Como el alcohol y el tabaco

Uruguay es el primer país del mundo en regular la producción y comercialización de la marihuana


Redacción / La Voz

Tomar alcohol o fumar tabaco, en público o en privado está al alcance de cualquier persona mayor de edad en cualquier parte del mundo, a pesar de tratarse de dos sustancias tóxicas que pueden provocar grave daño para la salud y que cada día son más gravosas también para los bolsillos por la altísima presión fiscal que soportan.

Cuando el cigarrillo, además de tabaco, incorpora algún derivado del cannabis, llámese hachís o marihuana, la cosa se complica. Esas sustancias, cuya nocividad no es mayor que la del alcohol y del tabaco, son ilegales, porque así lo decidieron en los años 30 del siglo pasado en la ONU. Ello hace que se dispare su precio y que su simple tenencia y/o comercialización, en función de la cantidad y el país, pueda ser delictiva.

Pero esos valores añadidos no son obstáculo para que su consumo sea masivo y creciente. Las estimaciones oficiales de la propia ONU hablan de 160 millones de consumidores a nivel mundial, con un crecimiento del 10% en la última década.

El hecho de tratarse de la droga ilegal más consumida, cuya comercialización genera una altísima rentabilidad y con un riesgo muy inferior para los traficantes que el resto de las sustancias ilícitas de elevada demanda, como la cocaína -las penas en el caso del gran tráfico se reducen casi a la mitad, porque no causan «grave daño para la salud», según la legislación de la mayoría de los países-, la convierte en un gran negocio para mafias y en muchos casos les sirve para financiar operaciones de cocaína.

Mucho cinismo

Frente a esta realidad la respuesta de los estados, especialmente en Europa, se ha caracterizado por su cinismo. Han optado por la legalización o al menos la despenalización del consumo y por perseguir solo el tráfico.

El país que llegó más lejos en esta política fue Holanda. Desde hace dos décadas tolera la venta al por menor y el consumo de cannabis en tiendas y cafés especializados, sin legalizar ningún sistema de abastecimiento de los mismos, que quedó o al menos acabó en manos de las mafias. Desde enero del año pasado, los coffeeshops -unos 650- se convirtieron por ley en clubes privativos para ciudadanos holandeses o residentes.
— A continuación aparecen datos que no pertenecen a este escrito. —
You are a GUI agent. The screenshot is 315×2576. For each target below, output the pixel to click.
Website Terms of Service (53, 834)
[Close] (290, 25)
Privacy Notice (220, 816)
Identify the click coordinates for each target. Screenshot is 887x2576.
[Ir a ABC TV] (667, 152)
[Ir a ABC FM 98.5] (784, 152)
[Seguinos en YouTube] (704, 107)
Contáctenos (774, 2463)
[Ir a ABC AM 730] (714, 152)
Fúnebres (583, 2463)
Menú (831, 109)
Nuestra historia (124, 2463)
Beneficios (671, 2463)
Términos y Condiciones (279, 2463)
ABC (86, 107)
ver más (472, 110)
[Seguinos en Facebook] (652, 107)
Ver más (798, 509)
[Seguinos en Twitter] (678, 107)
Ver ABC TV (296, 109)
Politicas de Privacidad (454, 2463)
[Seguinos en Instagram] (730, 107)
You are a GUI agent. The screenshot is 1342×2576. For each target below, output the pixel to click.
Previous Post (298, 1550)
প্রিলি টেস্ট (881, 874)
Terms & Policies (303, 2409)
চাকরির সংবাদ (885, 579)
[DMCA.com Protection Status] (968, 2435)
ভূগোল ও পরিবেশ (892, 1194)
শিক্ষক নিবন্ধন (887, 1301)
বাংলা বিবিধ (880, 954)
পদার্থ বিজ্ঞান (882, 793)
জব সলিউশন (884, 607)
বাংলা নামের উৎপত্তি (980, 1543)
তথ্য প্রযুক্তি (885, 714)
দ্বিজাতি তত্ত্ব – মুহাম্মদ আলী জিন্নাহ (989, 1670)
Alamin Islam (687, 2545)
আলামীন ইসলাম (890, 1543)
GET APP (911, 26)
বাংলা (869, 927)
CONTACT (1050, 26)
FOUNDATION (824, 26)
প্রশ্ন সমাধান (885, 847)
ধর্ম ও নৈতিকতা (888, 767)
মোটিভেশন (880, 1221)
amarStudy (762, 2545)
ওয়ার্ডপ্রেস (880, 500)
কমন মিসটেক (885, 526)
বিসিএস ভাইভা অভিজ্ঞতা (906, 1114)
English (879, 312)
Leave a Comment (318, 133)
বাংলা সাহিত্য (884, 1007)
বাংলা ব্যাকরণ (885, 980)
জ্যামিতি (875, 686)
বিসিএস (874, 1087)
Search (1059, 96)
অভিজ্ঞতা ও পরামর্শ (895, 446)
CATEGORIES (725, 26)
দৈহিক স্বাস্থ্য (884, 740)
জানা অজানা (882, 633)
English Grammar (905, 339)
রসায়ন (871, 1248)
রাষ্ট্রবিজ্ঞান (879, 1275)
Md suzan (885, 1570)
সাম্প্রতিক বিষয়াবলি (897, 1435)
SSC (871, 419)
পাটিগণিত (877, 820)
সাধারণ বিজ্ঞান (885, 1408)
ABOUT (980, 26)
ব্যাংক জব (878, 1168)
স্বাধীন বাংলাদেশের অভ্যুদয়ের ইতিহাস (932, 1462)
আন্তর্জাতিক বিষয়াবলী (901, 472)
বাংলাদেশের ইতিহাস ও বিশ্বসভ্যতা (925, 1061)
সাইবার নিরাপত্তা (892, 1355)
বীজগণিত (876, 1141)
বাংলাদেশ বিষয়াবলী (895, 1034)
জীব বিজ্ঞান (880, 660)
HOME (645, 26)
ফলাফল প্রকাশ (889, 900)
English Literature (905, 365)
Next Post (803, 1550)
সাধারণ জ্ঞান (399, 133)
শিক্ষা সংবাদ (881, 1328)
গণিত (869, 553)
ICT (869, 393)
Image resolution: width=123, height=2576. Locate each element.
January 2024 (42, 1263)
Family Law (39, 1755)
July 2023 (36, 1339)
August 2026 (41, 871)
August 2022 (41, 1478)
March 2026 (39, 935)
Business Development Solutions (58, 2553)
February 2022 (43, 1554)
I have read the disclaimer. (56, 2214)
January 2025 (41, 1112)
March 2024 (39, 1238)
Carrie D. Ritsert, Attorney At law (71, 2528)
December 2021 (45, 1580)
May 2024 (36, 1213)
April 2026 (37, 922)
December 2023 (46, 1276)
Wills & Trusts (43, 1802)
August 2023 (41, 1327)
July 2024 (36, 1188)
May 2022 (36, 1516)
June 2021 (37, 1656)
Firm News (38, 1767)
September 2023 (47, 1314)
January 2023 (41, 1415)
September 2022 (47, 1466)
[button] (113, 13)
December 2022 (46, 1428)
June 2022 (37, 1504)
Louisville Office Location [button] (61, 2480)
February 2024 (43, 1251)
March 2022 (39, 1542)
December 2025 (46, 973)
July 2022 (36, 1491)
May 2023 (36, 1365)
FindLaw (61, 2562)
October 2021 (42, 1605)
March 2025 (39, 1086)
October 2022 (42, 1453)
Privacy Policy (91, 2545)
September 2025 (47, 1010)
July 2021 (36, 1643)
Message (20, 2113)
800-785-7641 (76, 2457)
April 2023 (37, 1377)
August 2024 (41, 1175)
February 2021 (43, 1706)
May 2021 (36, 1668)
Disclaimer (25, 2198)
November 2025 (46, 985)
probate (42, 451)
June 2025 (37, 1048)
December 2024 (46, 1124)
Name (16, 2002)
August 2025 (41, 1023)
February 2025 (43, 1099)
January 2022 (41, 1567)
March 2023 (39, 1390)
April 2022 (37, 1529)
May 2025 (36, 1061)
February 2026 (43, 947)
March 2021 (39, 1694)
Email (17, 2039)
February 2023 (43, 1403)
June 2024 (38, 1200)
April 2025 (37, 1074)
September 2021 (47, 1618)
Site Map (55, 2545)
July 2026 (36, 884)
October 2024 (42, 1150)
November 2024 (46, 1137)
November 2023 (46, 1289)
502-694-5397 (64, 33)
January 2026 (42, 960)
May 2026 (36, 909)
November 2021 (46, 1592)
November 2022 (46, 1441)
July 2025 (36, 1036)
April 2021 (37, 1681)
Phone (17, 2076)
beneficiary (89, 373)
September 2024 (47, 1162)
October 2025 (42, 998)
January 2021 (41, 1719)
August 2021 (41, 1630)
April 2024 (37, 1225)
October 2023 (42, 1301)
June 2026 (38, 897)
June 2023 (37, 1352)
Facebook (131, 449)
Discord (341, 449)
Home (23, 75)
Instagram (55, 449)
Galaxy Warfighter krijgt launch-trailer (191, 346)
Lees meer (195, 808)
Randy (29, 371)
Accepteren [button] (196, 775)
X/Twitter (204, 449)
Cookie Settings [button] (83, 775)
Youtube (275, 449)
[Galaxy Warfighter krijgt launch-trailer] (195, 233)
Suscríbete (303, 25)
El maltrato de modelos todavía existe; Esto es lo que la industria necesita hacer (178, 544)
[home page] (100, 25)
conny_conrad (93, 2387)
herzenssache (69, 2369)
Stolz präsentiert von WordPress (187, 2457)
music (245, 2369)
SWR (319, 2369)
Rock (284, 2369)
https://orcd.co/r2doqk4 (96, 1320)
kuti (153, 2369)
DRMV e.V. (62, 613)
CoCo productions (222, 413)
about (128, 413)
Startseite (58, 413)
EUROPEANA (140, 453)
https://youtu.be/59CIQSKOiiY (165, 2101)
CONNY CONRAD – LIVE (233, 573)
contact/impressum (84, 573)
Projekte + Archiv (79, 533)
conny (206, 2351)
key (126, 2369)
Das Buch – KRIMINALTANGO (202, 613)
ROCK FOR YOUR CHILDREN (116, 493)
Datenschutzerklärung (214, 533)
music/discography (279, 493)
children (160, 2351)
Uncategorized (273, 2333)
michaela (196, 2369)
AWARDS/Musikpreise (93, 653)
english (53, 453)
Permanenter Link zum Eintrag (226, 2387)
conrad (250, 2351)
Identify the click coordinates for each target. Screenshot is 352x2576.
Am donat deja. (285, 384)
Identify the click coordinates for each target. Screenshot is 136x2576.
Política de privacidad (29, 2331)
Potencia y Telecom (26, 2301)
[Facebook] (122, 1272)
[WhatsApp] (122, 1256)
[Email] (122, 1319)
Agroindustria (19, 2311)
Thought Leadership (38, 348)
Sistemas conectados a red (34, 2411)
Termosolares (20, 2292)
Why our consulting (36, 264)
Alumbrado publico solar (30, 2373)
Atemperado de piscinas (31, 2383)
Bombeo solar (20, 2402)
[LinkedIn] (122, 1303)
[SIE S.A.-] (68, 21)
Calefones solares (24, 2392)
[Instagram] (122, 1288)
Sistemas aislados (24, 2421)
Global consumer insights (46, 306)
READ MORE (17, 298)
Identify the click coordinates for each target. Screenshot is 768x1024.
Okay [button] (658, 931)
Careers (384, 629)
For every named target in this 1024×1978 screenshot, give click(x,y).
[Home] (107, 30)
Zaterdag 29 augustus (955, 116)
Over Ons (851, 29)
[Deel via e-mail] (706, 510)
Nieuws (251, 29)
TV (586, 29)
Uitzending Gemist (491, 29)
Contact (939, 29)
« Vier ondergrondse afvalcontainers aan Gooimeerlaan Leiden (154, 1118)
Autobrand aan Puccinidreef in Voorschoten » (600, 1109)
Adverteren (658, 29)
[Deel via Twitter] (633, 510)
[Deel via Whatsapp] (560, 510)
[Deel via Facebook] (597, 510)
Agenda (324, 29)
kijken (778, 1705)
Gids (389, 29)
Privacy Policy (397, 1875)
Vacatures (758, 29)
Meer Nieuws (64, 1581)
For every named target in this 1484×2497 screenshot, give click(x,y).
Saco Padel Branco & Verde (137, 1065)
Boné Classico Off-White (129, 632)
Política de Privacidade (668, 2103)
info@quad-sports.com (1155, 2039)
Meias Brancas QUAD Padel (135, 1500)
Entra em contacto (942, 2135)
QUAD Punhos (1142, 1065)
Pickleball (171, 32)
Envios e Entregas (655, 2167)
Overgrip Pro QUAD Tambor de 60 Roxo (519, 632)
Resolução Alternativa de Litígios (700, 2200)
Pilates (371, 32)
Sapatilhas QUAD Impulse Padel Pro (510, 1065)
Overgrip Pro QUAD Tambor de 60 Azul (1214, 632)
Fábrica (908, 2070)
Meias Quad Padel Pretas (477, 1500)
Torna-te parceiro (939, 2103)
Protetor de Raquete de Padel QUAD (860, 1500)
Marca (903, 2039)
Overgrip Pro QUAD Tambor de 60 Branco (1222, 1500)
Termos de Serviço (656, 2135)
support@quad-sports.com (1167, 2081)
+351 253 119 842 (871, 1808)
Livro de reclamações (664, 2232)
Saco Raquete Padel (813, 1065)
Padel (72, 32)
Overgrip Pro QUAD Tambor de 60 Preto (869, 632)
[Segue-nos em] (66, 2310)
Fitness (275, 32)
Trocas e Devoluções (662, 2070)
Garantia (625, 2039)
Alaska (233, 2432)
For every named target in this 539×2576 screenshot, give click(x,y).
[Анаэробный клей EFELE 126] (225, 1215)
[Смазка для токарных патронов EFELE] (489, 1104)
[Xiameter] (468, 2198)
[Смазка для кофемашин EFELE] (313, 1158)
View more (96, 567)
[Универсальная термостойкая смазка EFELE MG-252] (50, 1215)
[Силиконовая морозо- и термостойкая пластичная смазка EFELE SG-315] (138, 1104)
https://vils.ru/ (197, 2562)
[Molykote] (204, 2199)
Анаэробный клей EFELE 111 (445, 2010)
En Estados Unidos, el primer consumidor mundial de todas los drogas, especialmente de la marihuana, varios gobiernos federados regularon su venta bajo indicación médica y el año pasado dos estados legalizaron el consumo recreativo, algo que choca con las leyes federales, lo que pone en tela de juicio su aplicación práctica.

Estrepitoso fracaso

Varios expresidentes de gobierno, un exsecretario general de Naciones Unidas, un exsecretario de Estado de EE.UU., varios premios Nobel y otras personalidades de todo el mundo han hecho público hace un par de años un manifiesto en el que constataban el estrepitoso fracaso de la guerra global contra las drogas, en vigor desde hace más de medio siglo, e instaban a los gobiernos a «experimentar con modelos de regulación legal de las mismas, a fin de socavar el poder del crimen organizado y para salvaguardar la salud y la seguridad de los ciudadanos».

Hasta el momento, el único gobierno que ha hecho algo por poner en práctica estas recomendaciones fue el de Uruguay. Por iniciativa de su presidente, José Múgica, el parlamento aprobó el pasado miércoles una ley que equipara la marihuana a las otras dos drogas legales de consumo masivo: alcohol y tabaco.